Role of the active site cysteine of DpgA, a bacterial type III polyketide synthase.

Abstract

DpgA is a bacterial type III polyketide synthase (PKS) that decarboxylates and condenses four malonyl-CoA molecules to produce 3,5-dihydroxyphenylacetyl-CoA (DPA-CoA) in the biosynthetic pathway to 3,5-dihydroxyphenylglycine, a key nonproteinogenic residue in the vancomycin family of antibiotics. DpgA has the conserved catalytic triad of Cys/His/Asn typical of type III PKS enzymes, and has been assumed to use Cys160 as the catalytic nucleophile to create a series of elongating acyl-S-enzyme intermediates prior to the C(8) to C(3) cyclization step. Incubation of purified DpgA with [(14)C]-malonyl-CoA followed by acid quench during turnover leads to accumulation of 10-15% of the DpgA molecules covalently acylated.
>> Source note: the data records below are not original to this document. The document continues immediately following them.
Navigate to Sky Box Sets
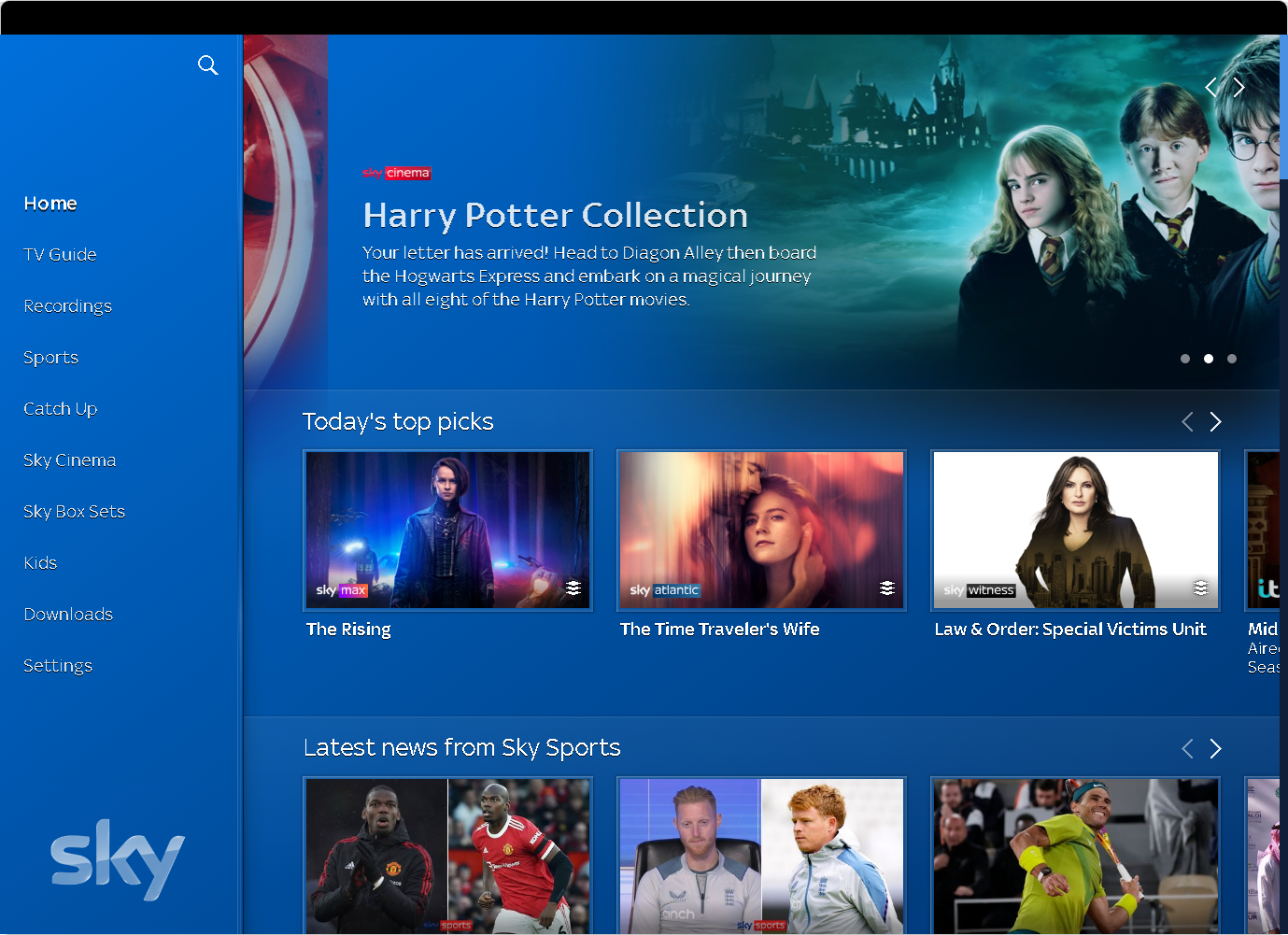Screen dimensions: 1288x935 tap(74, 511)
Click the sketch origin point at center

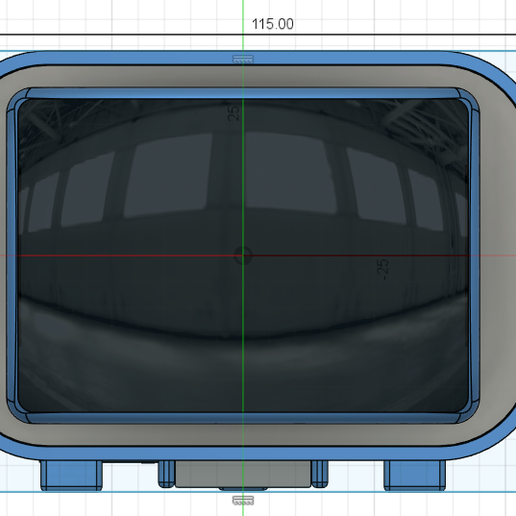(x=243, y=256)
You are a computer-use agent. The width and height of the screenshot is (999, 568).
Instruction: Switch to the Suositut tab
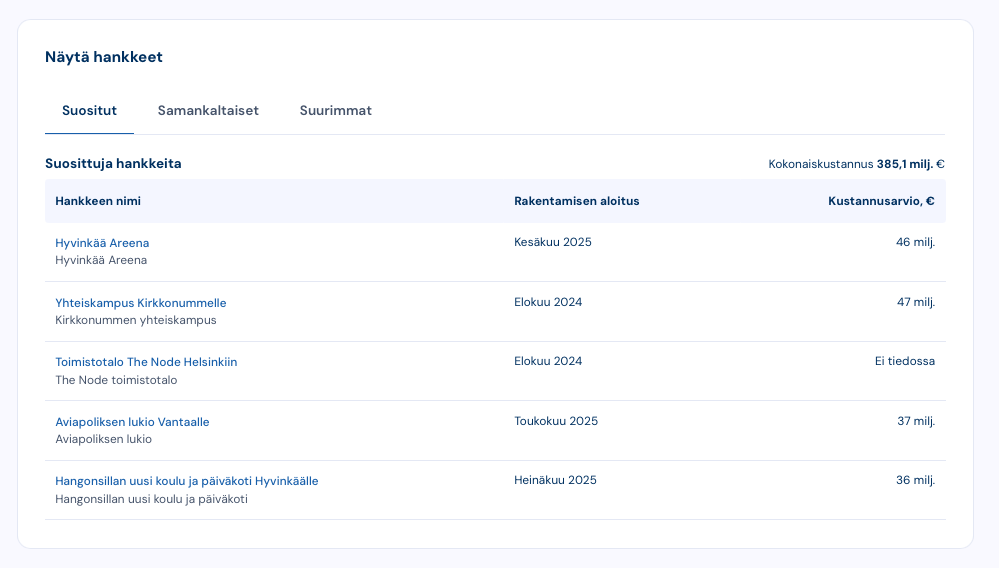click(89, 111)
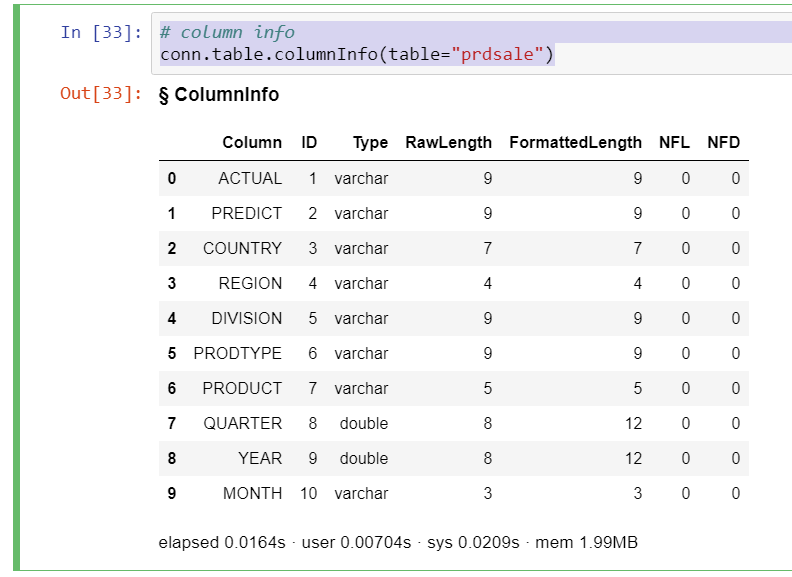Screen dimensions: 792x577
Task: Select the PRODTYPE table cell
Action: tap(238, 353)
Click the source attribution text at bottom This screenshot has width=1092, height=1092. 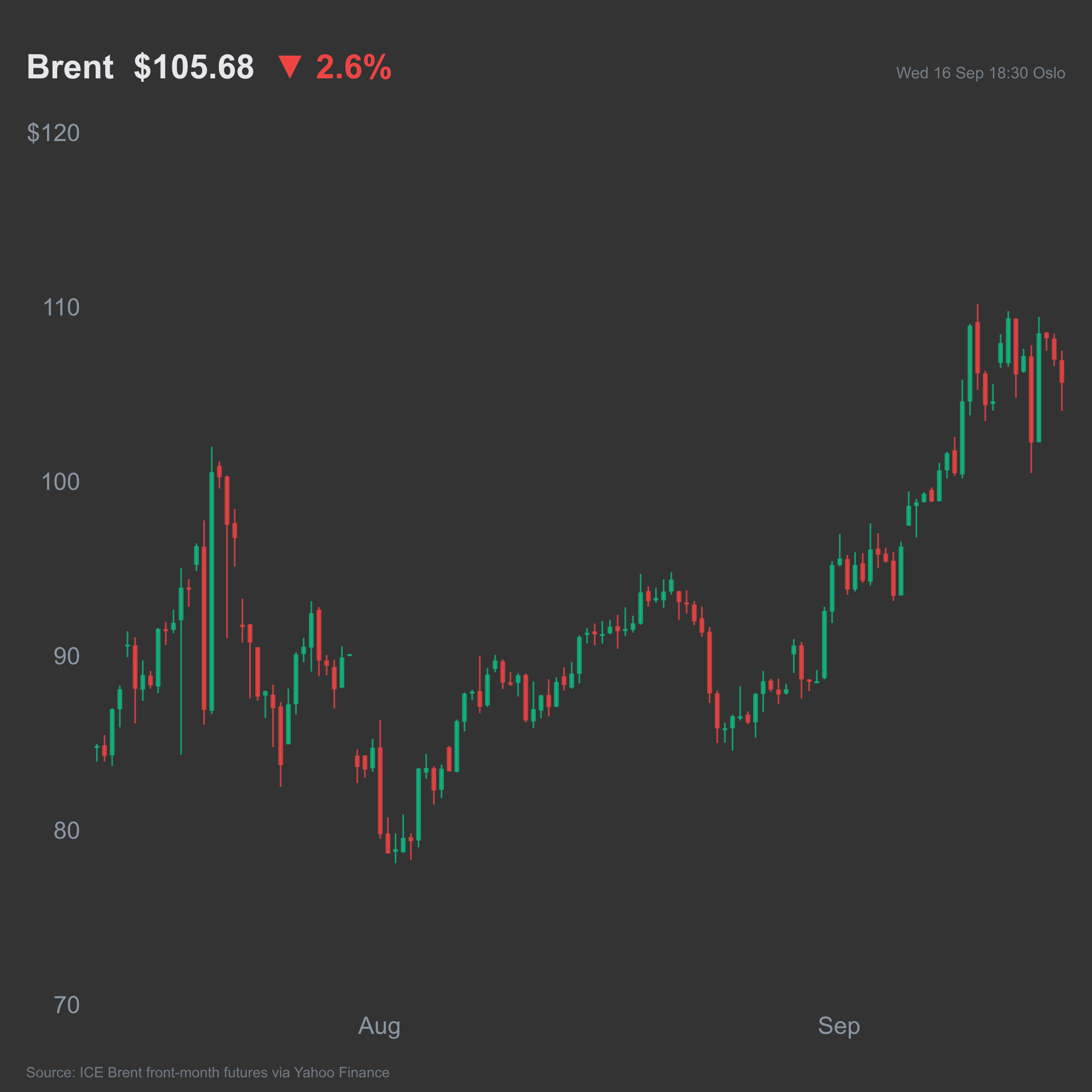pyautogui.click(x=208, y=1072)
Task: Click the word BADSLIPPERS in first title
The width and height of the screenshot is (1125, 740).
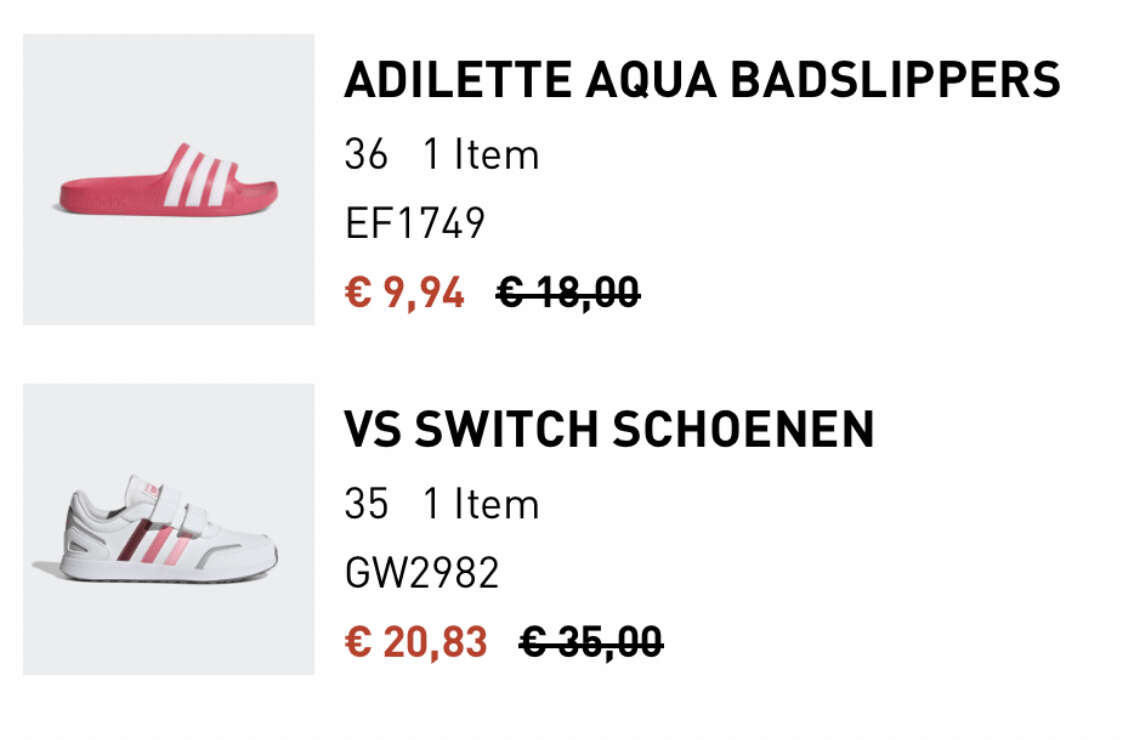Action: pos(895,79)
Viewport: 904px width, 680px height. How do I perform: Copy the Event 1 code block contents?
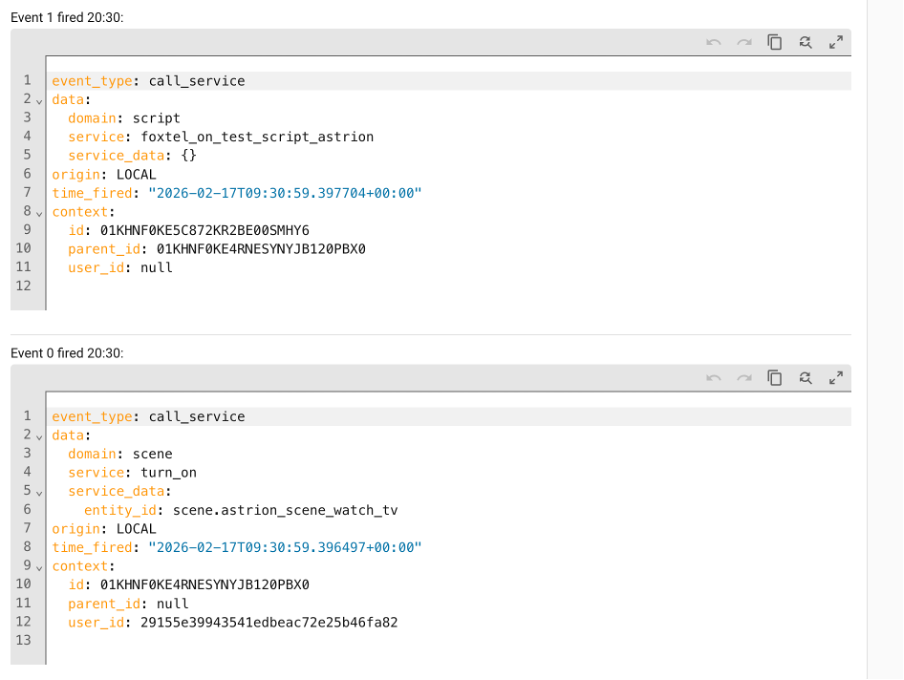pos(774,42)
Mutation of the active site Cys160 to Ala abrogated detectable covalent acylation, but the C160A mutant retained 50% of the V(max) for DPA-CoA formation, with a k(cat) still at 0.5 catalytic turnovers/min. For comparison, a C190A mutant retained wild-type activity, while the H296A mutant, in which the side chain of the presumed catalytic His is removed, had a 6-fold drop in k(cat). During turnover, purified DpgA produced 1.2 equivalents of acetyl-CoA for each DPA-CoA, indicating 23% uncoupled decarboxylation competing with condensative C-C coupling. The C160A mutant showed an increased partition ratio for malonyl-CoA decarboxylation to acetyl-CoA vs condensation to DPA-CoA, reflecting more uncoupling in the mutant enzyme. The Cys-to-Ala mutant thus shows the unexpected result that, when the normal acyl-S-enzyme mechanism for this type III PKS elongation/cyclization catalyst is removed, it can still carry out the regioselective construction of the eight-carbon DPA-CoA skeleton with surprising efficiency.